Ms. McFarland continued to experience vaginal bleeding, dyspareunia, frequent urination and leakage as well as frequent and severe urinary tract infections. An appointment with another doctor, urologist, Henry C. Wong, M.D. and he performed a cystoscopy on Ms. McFarland and noted incomplete emptying with a recent increase in urinary tract infections and dyspareunia since implantation of the TVT-O device.
In August 2013, she was diagnosed with vaginal atrophy and dyspareunia and received a Premarin prescription.
A third doctor, urologist Stephen Yanoshak, D.O diagnosed her with “urinary frequency, nocturia, incomplete emptying of bladder, recurrent urinary tract infections and both SUI and urge incontinence.”
She continues to suffer from SUI and urge incontinence, urinary tract infections that are frequent and severe, dyspareunia so painful she rarely engages in intercourse and emotional and psychological injuries.
RUSHED TO MARKET
The plaintiffs claim TVT-O was rushed to market in 2001 without properly evaluating its safety or efficacy, and that it is defective in its design and unsafe for use in women, and that Ethicon continues to market and Sell the TVT-O without proper warnings, despite its knowledge of the defects. From Motion in Limine (here).
Both the TVT and TVT-O were cleared to market through the FDA’s 510(k) process which requires only to name a predicate device. In this case it was the ProteGen made by Boston Scientific. ProteGen was voluntarily recalled from the market because it did not perform as intended.

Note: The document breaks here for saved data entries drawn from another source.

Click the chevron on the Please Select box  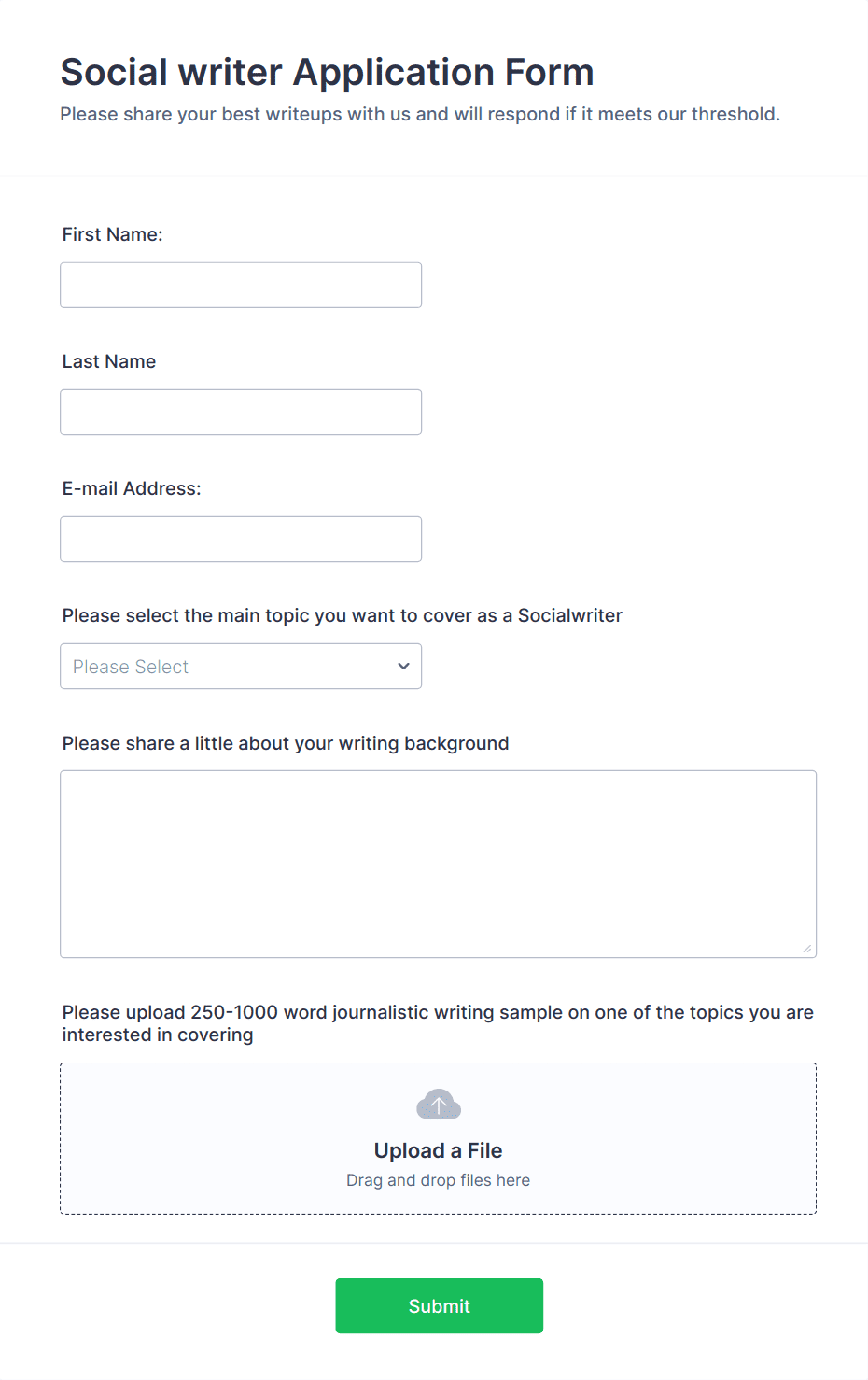pos(403,666)
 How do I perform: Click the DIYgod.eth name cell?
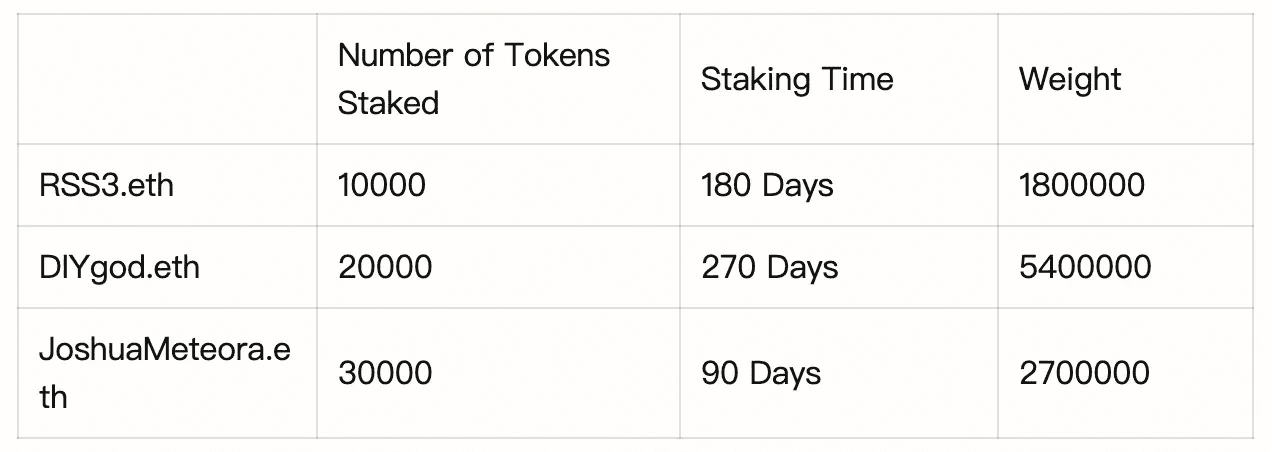119,267

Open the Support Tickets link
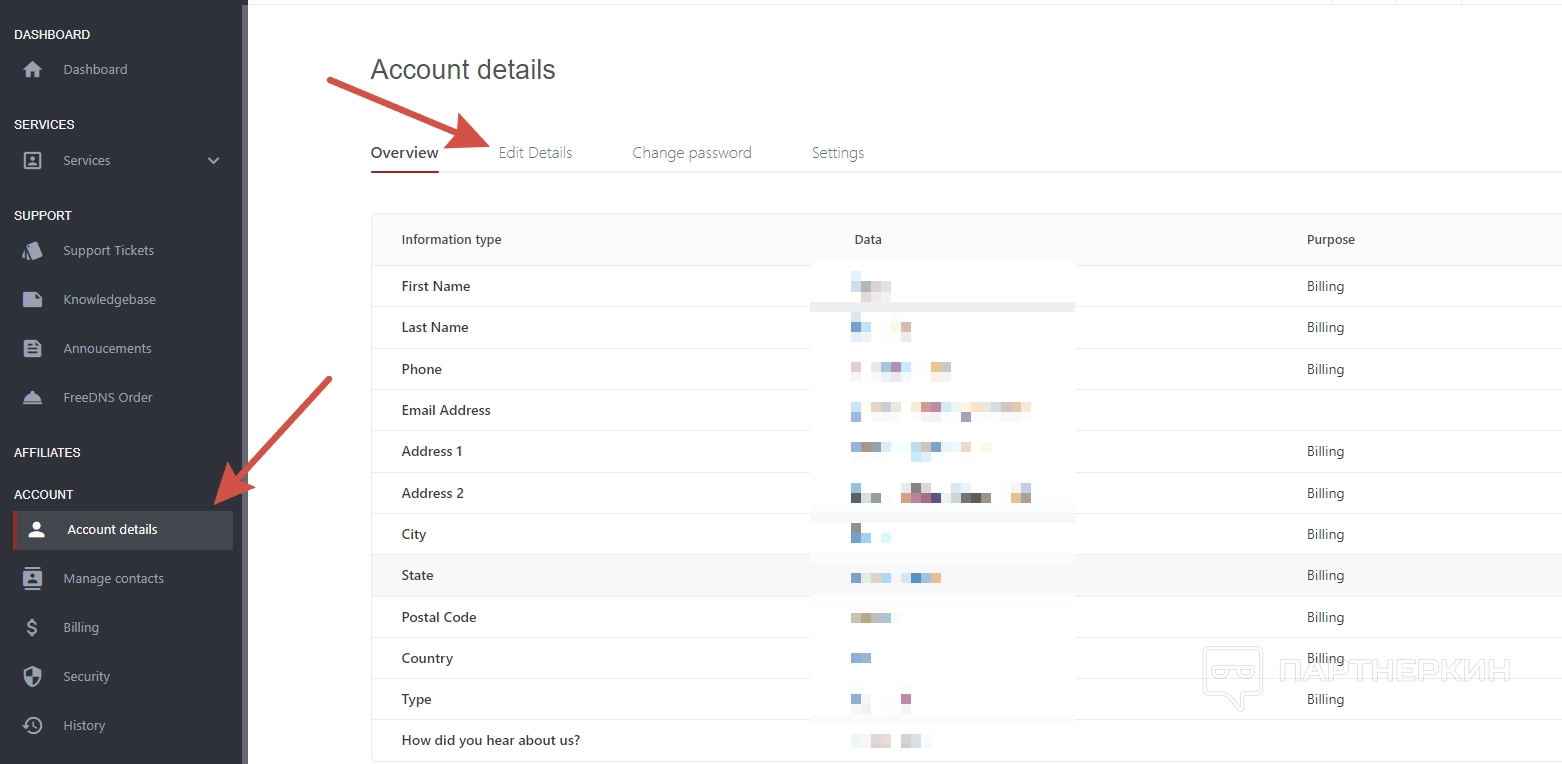click(108, 251)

The TVT-O was intended to be an improvement on the TVT and sales profits were estimated to exceed $34 million by 2010.
Feeling the pressure from competitors, Project Mulberry’s goal was to bring the TVT-O to market. Ethicon’s product development plan called for 24 months of review, which was shortened to eighteen month, then 12 months. Finally, considering the eroding TVT business, a revised timetable of just 9 months was settled upon.
“Project Mulberry is critical to GYNECARE’s success in the incontinence marketplace,” and “We MUST make this project happen in a short period of time,” said an email from Ronnie Toddywala to multiple recipients on June 24, 2003.~ Toddywala, Ethicon VP of Research & Development.
To meet the company goals of nine month before launch, defendants decided to forgo any clinical studies of the TVT-O, even though Dan Smith had suggested six months of clinical testing.
DEFECTIVE MESH/ v Negligent Design?
Plaintiffs in previous cases have determined the TVT-O is defective because
*Polypropylene is unsuitable for use in a woman’s vagina
*The transobturator insertion technique carries the risk of additional complications including injury to obturator nerve
*the mesh is machine cut making it excessively rigid, frays, degrades, rope and lose particles (laser cut mesh became available in the 4Q of 2006 for TVT products)
*the mesh degrades
*the mesh causes chronic foreign body reaction
*the mesh causes infections and the formation of bio-film
*the mesh incites fibrotic bridging leading to scar plate formation and mesh encapsulation
*the mesh shrinks and contracts
*toxicity testing reveals it is cytotoxic, meaning toxic to the body’s cells causing cell death or injury
Ethicon never studies what effect there might be on patients implanted with machine cut mesh, while Ethicon continued to market and sell TVT products with machine cut mesh, including the TVT-O.
SIX PRIOR CASES
Of the six cases tried so far in the Philadelphia Court of Common Pleas, Ebaugh remains the highest awarded case.
Hammons $12.5 million (Prolift), Dec. 2015
Carlino $13.5 million; (TVT), Feb 2016
Engleman $20 million, (TVT-S), April 2017
Beltz $2.16 million (Prolift), May 2017
Ebaugh $57 million (TVT and TVT-S), September 2017
The only favorable verdict for Ethicon was the Atkins case in June of 2017 (TVT-Secur). A new trial has been ordered in that case.